> _EXERCISE GOAL_
Reproduce exactly the lines from the one containing "You are a computer-use agent." through the end of the entries, including both. Drop the pictures.

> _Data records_
========================================================================

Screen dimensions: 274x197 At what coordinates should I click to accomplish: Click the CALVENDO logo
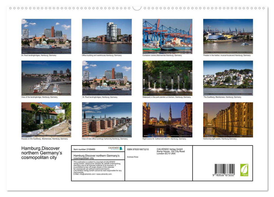[x=113, y=148]
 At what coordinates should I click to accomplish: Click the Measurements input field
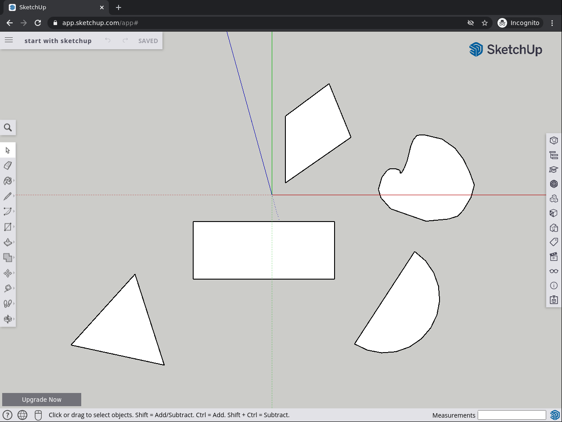512,415

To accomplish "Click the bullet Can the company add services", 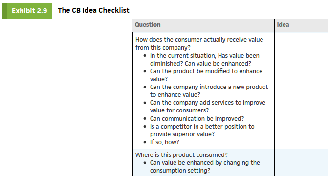I will 208,107.
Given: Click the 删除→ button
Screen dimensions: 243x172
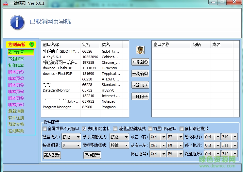Looking at the screenshot, I should (140, 96).
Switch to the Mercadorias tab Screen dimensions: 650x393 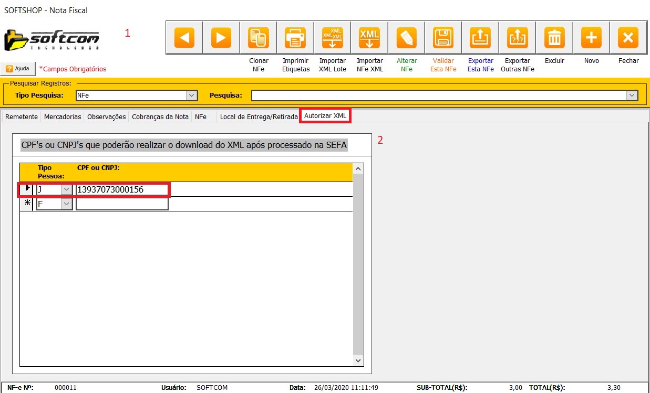(63, 117)
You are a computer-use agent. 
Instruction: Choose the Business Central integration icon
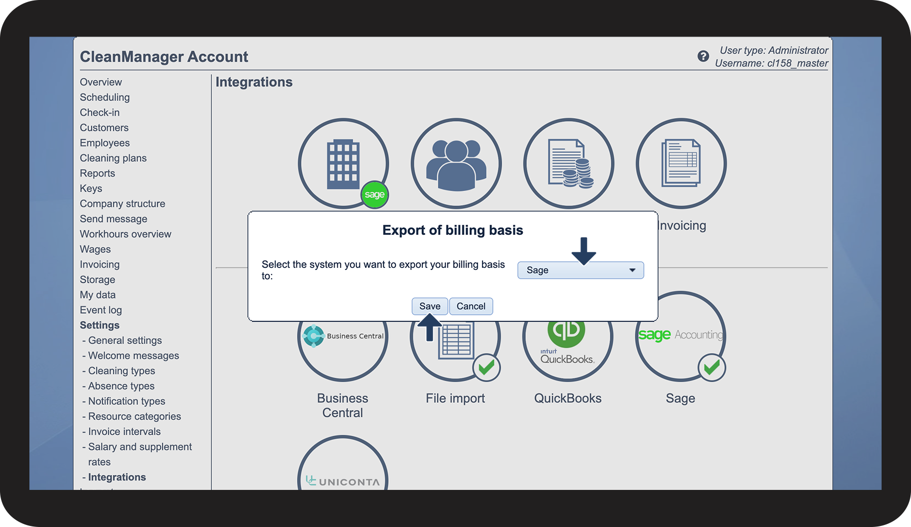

========================================================================

> _FINISHED EXERCISE_
You are a computer-use agent. 
Instruction: Choose the Business Central integration icon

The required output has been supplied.